Yo sé de un pesar profundo
entre las penas sin nombre:
¡la esclavitud de los hombres
es la gran pena del mundo!
¡Penas! ¿Quién osa decir
que guardo yo penas? Luego,
después del rayo, y del fuego,
tendré tiempo de sufrir.
Oculto en mi pecho bravo
la pena que me lo hiere:
el hijo de un pueblo esclavo
vive por él, calla y muere.
Yo quiero salir del mundo
por la puerta natural:
en un carro de hojas verdes
a morir me han de llevar.
No me pongan en lo oscuro
a morir como un traidor;
¡yo soy bueno, y como bueno
moriré de cara al sol!
¡Verso, nos hablan de un Dios
a donde van los difuntos:
verso, o nos condenan juntos
o nos salvamos los dos!

Ho voluto riportare questo testo perché stamattina ho letto un bell'articolo dedicato alla decima cubana. Si parlava di come uno stile poetico essenzialmente popolare stesse tornando a fiorire grazie al lavoro di giovani autori che la stanno rivitalizzando con tematiche e vocabolari moderni.

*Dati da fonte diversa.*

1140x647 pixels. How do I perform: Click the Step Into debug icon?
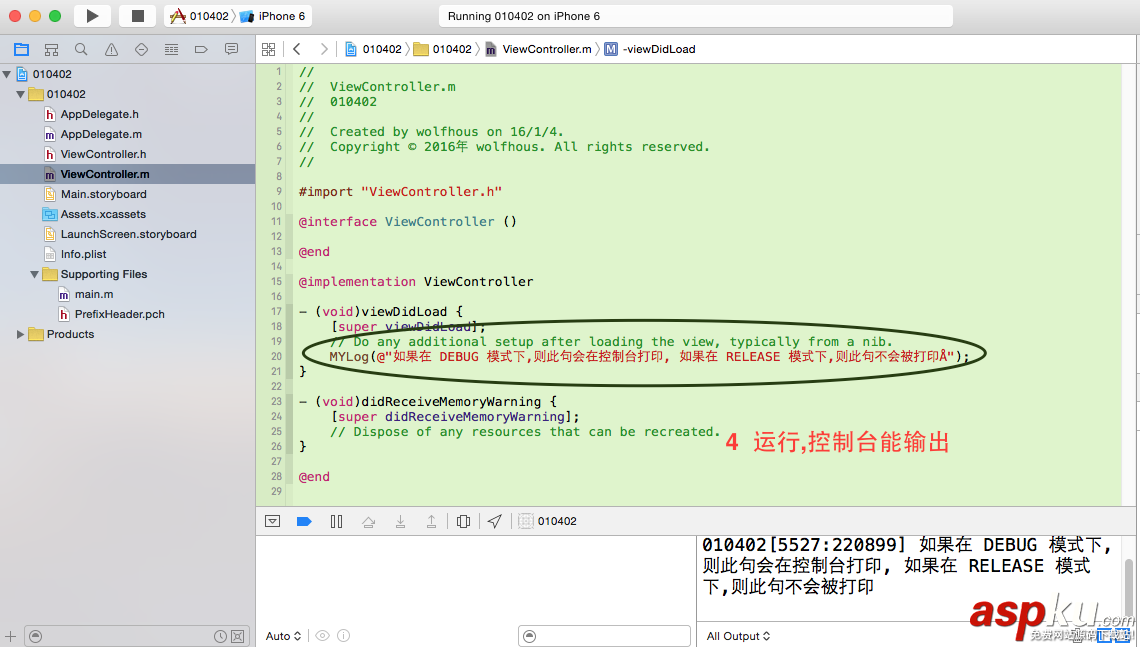400,521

Come dice la parola, la decima è una composizione di dieci versi di otto sillabe. Con questo stile sono state scritte la maggior parte delle composizioni di musica popolare cubana, moltissime rumbas, ma soprattutto le controversie del punto guajiro, le guajiras, i sones...

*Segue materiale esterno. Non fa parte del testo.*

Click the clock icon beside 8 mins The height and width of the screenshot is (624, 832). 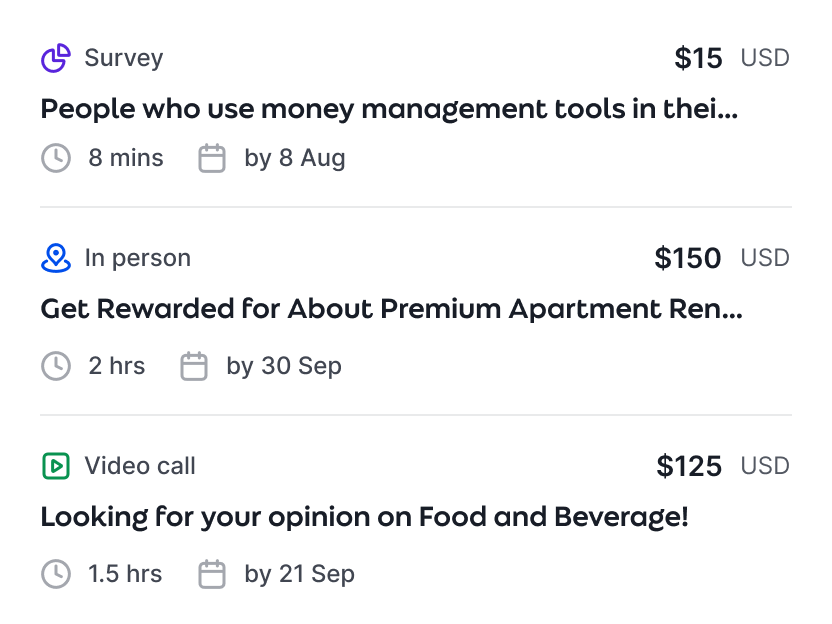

Parlando di decime, però, mi è venuta in mente un'altra forma di composizione, più classica e colta, forse, ma altrettanto prolifica a Cuba: l'ottava. Mi è venuta in mente quella in assoluto più celebre, il passaporto musicale dell'isola caraibica, la canzone più conosciuta, più storpiata, più improvvisata, più richiesta... la Guantanamera.
Si tratta di un brano che ha una storia davvero interessante e anche un po' misteriosa. Vale la pena (se si capisce un po' lo spagnolo) dare un'occhiata al lavoro di Maria Argelia Vizcaíno (http://www.josemarti.org/jose_marti/guantanamera/mariaargeliaguan/guantanameraparte1-1.htm) che ne ha ripercorso la storia e ricostruito le tappe che l'hanno portata ad essere la prima "hit" cubana internazionale.

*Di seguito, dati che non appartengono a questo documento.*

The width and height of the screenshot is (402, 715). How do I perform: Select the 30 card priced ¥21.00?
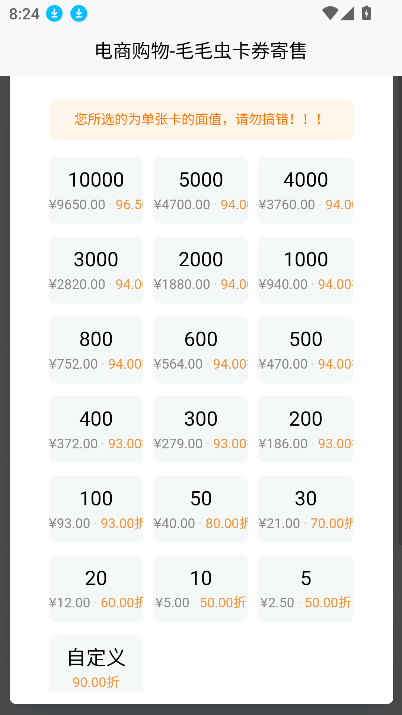coord(305,509)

A me piace, però, ricordare che il testo di questa canzone, almeno originariamente, è una poesia di José Martì, tratta dalla raccolta Versos Sencillos.In questo caso si tratta di una composizione di ottave, ma Martì è stato anche un eccellente autore di decime.
Per trovare, però, eccellenti esempi di questo stile non c'è bisogno di scomodare autori accademici. Questa decima, per esempio, è stata composta da Plàcido per commemorare un amico morto:

Vi un niño, por diversión
formó un globo astuto,
introduciendo un canuto
en misto de agua y jabón;
del Iris la variación
en sus colores denota,
y cuando de su derrota
tocaba al mayor aumento
sutil ráfaga de viento
lo convirtió en leve gota.
Ese globillo lucido,
tan bello cual desgraciado,
como fue de agua formado
quedó en ella convertido;
así el hombre divertido
sigue la senda dorada
de bien o de mal sembrada
que le prepara la suerte,
y en nada al fin se convierte
porque nació de la nada.

La trovo bellissima. E anche se non sono una fan del punto guajiro (da brava "capitolina" non amo moltissimo la musica del campo), va detto che moltissimi improvvisatori in decima non hanno nulla da invidiare alle liriche di grandi autori come Martì o altri. Perciò sono contenta che giovani compositori rispolverino questo stile tradizionale e chissà che anche i turisti stranieri un po' alla volta si accorgano che "uanta na mela" o "one tonomira" è un pezzo di arte e di cultura che merita di essere letto e capito.